### BRIEF
The line containing "Given: Click the lightbulb icon in header", and every line after it to the end of the listing, should be repeated exactly; the pictures should not.

### MATERIAL FOR THIS TASK
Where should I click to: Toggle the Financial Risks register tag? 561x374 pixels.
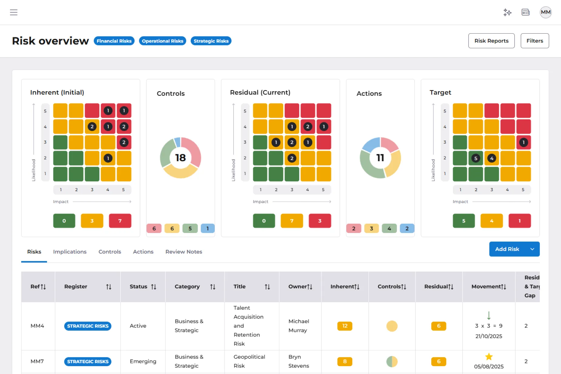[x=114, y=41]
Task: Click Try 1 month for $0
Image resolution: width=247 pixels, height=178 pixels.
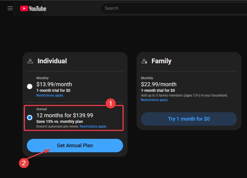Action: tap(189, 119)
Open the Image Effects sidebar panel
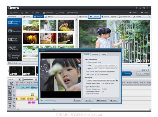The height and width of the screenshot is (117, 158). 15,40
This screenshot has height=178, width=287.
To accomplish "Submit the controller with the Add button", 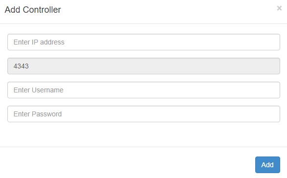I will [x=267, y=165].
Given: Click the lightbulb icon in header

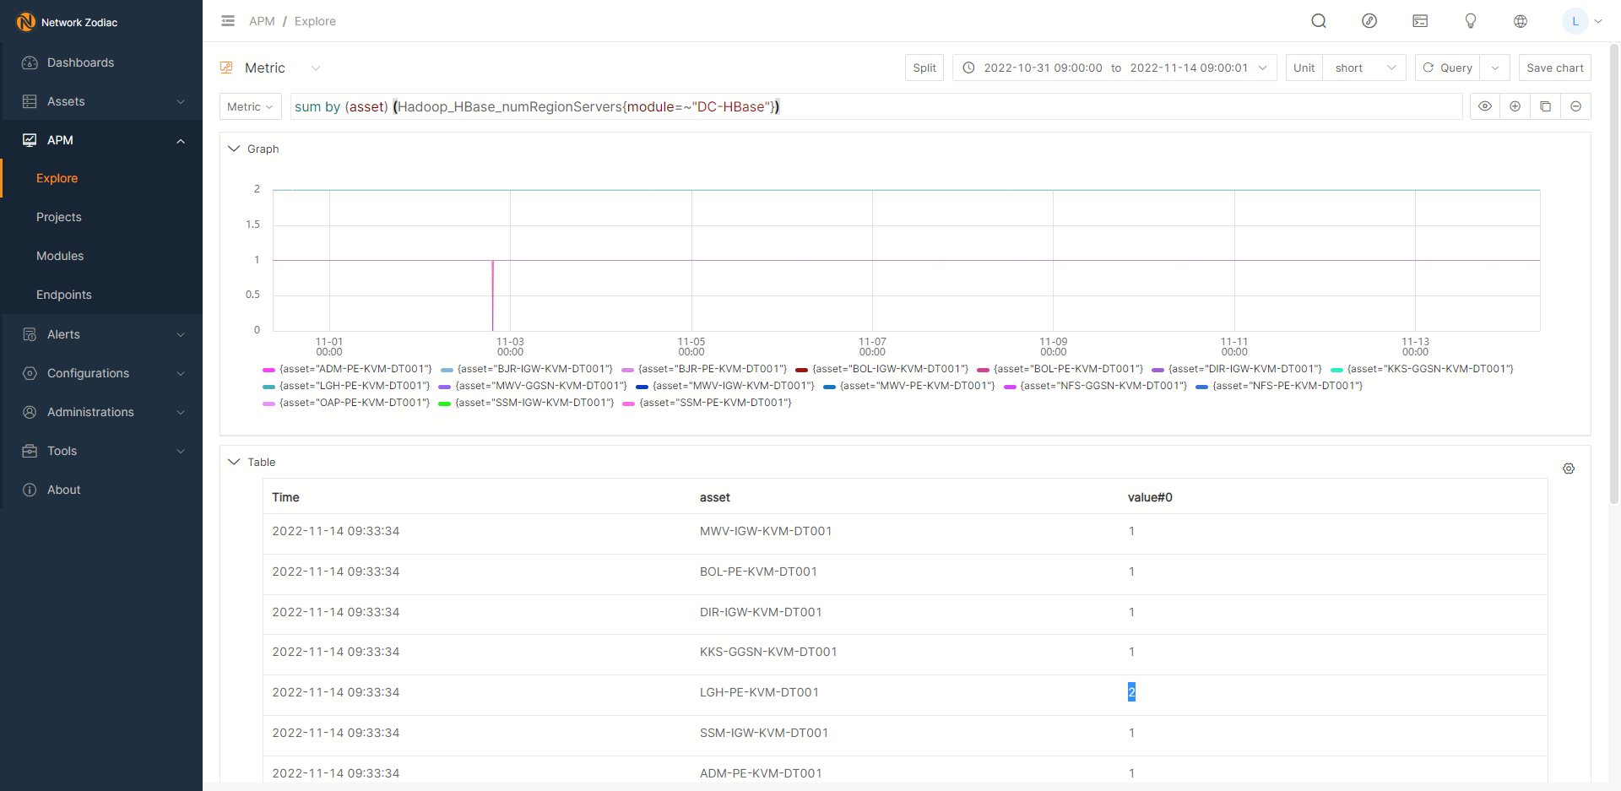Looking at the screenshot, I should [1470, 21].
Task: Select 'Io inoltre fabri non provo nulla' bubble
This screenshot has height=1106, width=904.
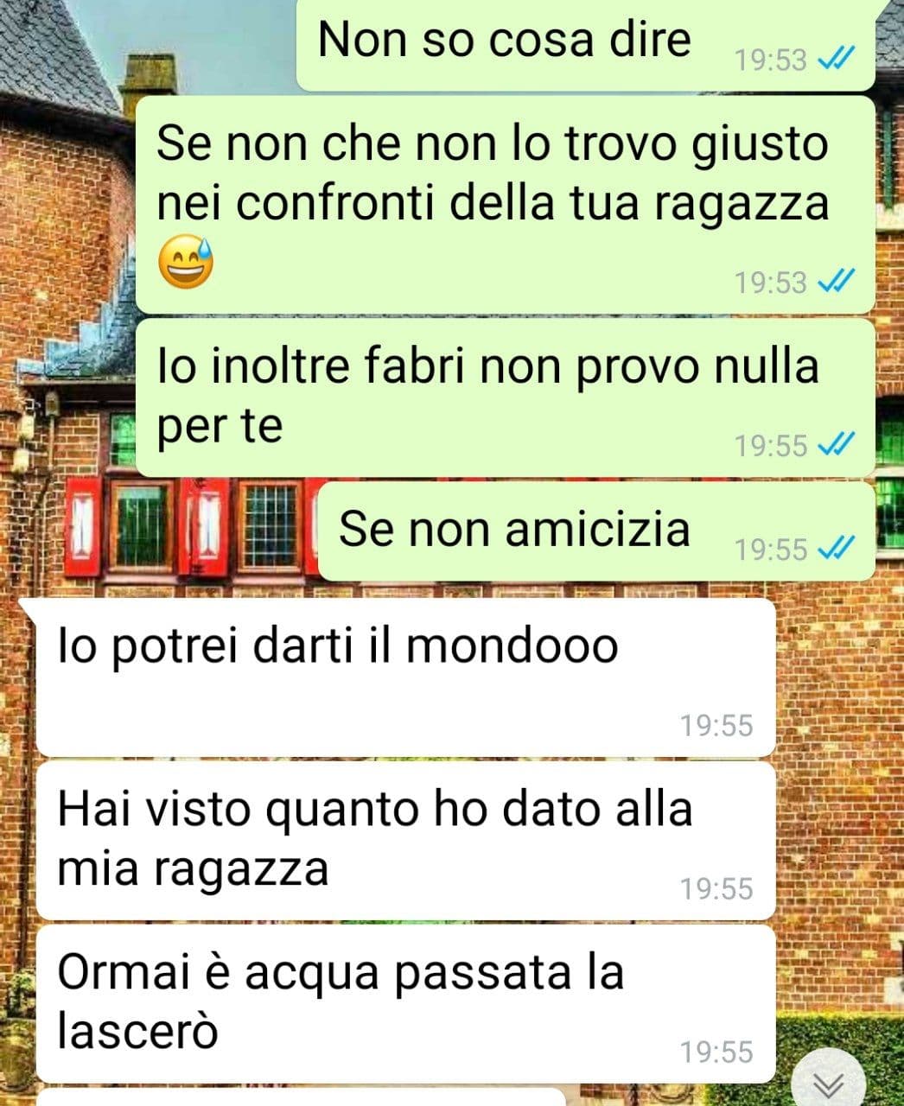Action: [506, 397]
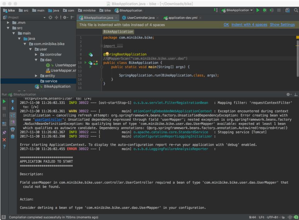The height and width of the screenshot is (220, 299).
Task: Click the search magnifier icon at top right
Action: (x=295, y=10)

### RESPONSE AREA
Given: Click the lightbulb icon in header

Looking at the screenshot, I should [1470, 21].
Task: Select 'Io inoltre fabri non provo nulla' bubble
This screenshot has height=1106, width=904.
Action: [506, 397]
The height and width of the screenshot is (220, 299).
Task: Click the search magnifier icon at top right
Action: (x=295, y=10)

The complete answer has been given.